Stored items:
- Opening Delimiter -

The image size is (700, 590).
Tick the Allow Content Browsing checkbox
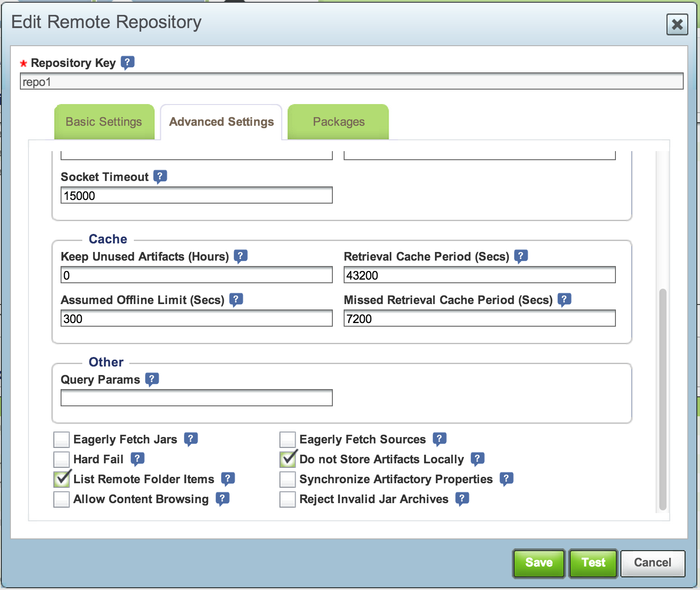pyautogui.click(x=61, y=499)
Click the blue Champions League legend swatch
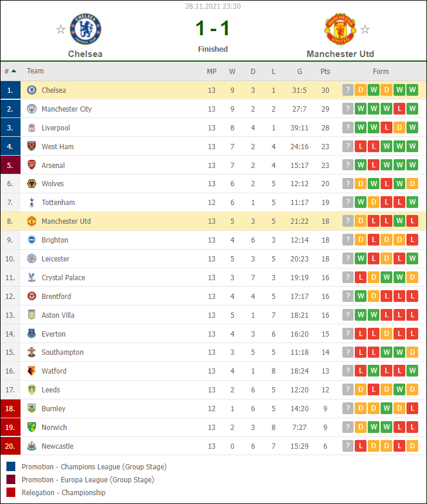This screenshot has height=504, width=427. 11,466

- Closing Delimiter -

◆ How to complete this task ◆
Could you transcribe all of the data exactly, keeping every picture out of the copy?

◆ Result of the task ◆
The image size is (700, 590).
Tick the Allow Content Browsing checkbox
pyautogui.click(x=61, y=499)
Click the blue Champions League legend swatch
This screenshot has height=504, width=427. 11,466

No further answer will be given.